Task: Starting at the first line, copy the data below through to the end, exactly.

Input for this task:
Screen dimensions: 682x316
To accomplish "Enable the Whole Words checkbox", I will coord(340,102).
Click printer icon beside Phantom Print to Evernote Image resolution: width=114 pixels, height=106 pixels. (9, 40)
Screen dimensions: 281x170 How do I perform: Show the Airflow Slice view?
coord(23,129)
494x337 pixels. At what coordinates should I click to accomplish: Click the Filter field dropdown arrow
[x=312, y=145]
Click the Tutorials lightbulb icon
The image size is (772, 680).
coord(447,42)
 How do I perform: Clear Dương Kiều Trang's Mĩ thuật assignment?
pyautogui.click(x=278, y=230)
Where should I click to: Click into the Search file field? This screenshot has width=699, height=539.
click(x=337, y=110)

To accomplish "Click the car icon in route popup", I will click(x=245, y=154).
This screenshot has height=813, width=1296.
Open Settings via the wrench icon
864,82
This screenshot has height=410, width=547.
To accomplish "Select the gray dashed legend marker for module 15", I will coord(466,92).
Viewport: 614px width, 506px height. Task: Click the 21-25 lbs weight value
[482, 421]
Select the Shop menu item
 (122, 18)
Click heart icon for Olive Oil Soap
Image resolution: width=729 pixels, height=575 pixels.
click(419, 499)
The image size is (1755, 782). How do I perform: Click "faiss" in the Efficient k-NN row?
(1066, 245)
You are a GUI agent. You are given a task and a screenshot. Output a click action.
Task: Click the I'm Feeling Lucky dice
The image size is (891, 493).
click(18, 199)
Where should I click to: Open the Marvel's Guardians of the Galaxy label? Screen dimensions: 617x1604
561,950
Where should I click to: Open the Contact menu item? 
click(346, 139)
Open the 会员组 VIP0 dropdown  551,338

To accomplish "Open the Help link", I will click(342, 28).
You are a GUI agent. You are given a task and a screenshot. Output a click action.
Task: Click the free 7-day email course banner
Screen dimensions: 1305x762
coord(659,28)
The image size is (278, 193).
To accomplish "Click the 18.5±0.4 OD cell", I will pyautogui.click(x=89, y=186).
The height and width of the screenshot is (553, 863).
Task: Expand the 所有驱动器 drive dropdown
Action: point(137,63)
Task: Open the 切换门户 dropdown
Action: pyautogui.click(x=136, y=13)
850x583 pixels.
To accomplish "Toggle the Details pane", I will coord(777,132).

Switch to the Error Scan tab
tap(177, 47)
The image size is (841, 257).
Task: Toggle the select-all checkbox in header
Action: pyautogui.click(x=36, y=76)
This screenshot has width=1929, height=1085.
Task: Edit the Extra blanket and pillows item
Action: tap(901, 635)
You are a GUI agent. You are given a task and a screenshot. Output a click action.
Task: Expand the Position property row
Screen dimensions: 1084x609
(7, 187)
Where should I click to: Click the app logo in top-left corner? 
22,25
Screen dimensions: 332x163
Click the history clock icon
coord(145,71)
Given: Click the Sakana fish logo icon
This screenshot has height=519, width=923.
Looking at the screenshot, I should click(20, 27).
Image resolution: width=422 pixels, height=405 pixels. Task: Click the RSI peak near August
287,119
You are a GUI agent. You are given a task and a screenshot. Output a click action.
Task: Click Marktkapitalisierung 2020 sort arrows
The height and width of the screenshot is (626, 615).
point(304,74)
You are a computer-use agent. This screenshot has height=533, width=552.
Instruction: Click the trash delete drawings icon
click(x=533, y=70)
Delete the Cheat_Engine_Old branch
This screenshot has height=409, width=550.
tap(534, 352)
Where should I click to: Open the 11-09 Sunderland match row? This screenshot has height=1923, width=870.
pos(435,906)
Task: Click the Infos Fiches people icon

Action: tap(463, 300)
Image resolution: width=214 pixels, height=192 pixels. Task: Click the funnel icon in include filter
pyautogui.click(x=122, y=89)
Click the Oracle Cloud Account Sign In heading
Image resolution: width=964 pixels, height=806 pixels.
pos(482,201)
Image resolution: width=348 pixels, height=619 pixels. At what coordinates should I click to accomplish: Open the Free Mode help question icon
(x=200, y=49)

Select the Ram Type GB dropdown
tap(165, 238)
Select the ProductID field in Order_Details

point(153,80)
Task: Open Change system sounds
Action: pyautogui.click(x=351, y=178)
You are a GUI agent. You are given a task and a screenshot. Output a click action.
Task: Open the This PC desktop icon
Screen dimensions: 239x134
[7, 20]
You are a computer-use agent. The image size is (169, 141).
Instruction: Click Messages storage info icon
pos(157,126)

Output for this task:
Screen dimensions: 682x316
To accomplish "Enable the Whole Words checkbox", I will coord(340,102).
Click printer icon beside Phantom Print to Evernote Image resolution: width=114 pixels, height=106 pixels. (9, 40)
Screen dimensions: 281x170 How do I perform: Show the Airflow Slice view?
coord(23,129)
494x337 pixels. At what coordinates should I click to accomplish: Click the Filter field dropdown arrow
[x=312, y=145]
Click the Tutorials lightbulb icon
The image size is (772, 680).
coord(447,42)
 How do I perform: Clear Dương Kiều Trang's Mĩ thuật assignment?
pyautogui.click(x=278, y=230)
Where should I click to: Click into the Search file field? This screenshot has width=699, height=539.
click(x=337, y=110)

To accomplish "Click the car icon in route popup", I will click(x=245, y=154).
This screenshot has height=813, width=1296.
Open Settings via the wrench icon
864,82
This screenshot has height=410, width=547.
To accomplish "Select the gray dashed legend marker for module 15", I will coord(466,92).
Viewport: 614px width, 506px height. Task: Click the 21-25 lbs weight value
[482, 421]
Select the Shop menu item
 (122, 18)
Click heart icon for Olive Oil Soap
Image resolution: width=729 pixels, height=575 pixels.
click(419, 499)
The image size is (1755, 782). How do I perform: Click "faiss" in the Efficient k-NN row?
(1066, 245)
You are a GUI agent. You are given a task and a screenshot. Output a click action.
Task: Click the I'm Feeling Lucky dice
The image size is (891, 493).
click(18, 199)
Where should I click to: Open the Marvel's Guardians of the Galaxy label? Screen dimensions: 617x1604
561,950
Where should I click to: Open the Contact menu item? 
click(346, 139)
Open the 会员组 VIP0 dropdown  551,338

To accomplish "Open the Help link", I will click(342, 28).
You are a GUI agent. You are given a task and a screenshot. Output a click action.
Task: Click the free 7-day email course banner
Screen dimensions: 1305x762
coord(659,28)
The image size is (278, 193).
To accomplish "Click the 18.5±0.4 OD cell", I will pyautogui.click(x=89, y=186).
The height and width of the screenshot is (553, 863).
Task: Expand the 所有驱动器 drive dropdown
Action: point(137,63)
Task: Open the 切换门户 dropdown
Action: pyautogui.click(x=136, y=13)
850x583 pixels.
To accomplish "Toggle the Details pane", I will coord(777,132).

Switch to the Error Scan tab
tap(177, 47)
The image size is (841, 257).
Task: Toggle the select-all checkbox in header
Action: pyautogui.click(x=36, y=76)
This screenshot has width=1929, height=1085.
Task: Edit the Extra blanket and pillows item
Action: tap(901, 635)
You are a GUI agent. You are given a task and a screenshot. Output a click action.
Task: Expand the Position property row
Screen dimensions: 1084x609
(7, 187)
Where should I click to: Click the app logo in top-left corner? 
22,25
Screen dimensions: 332x163
Click the history clock icon
coord(145,71)
Given: Click the Sakana fish logo icon
This screenshot has height=519, width=923.
Looking at the screenshot, I should click(20, 27).
Image resolution: width=422 pixels, height=405 pixels. Task: Click the RSI peak near August
287,119
You are a GUI agent. You are given a task and a screenshot. Output a click action.
Task: Click Marktkapitalisierung 2020 sort arrows
The height and width of the screenshot is (626, 615).
point(304,74)
You are a computer-use agent. This screenshot has height=533, width=552.
Instruction: Click the trash delete drawings icon
click(x=533, y=70)
Delete the Cheat_Engine_Old branch
This screenshot has height=409, width=550.
tap(534, 352)
Where should I click to: Open the 11-09 Sunderland match row? This screenshot has height=1923, width=870.
pos(435,906)
Task: Click the Infos Fiches people icon

Action: tap(463, 300)
Image resolution: width=214 pixels, height=192 pixels. Task: Click the funnel icon in include filter
pyautogui.click(x=122, y=89)
Click the Oracle Cloud Account Sign In heading
Image resolution: width=964 pixels, height=806 pixels.
pos(482,201)
Image resolution: width=348 pixels, height=619 pixels. At what coordinates should I click to accomplish: Open the Free Mode help question icon
(x=200, y=49)

Select the Ram Type GB dropdown
tap(165, 238)
Select the ProductID field in Order_Details

point(153,80)
Task: Open Change system sounds
Action: pyautogui.click(x=351, y=178)
You are a GUI agent. You are given a task and a screenshot. Output a click action.
Task: Open the This PC desktop icon
Screen dimensions: 239x134
[7, 20]
You are a computer-use agent. The image size is (169, 141).
Instruction: Click Messages storage info icon
pos(157,126)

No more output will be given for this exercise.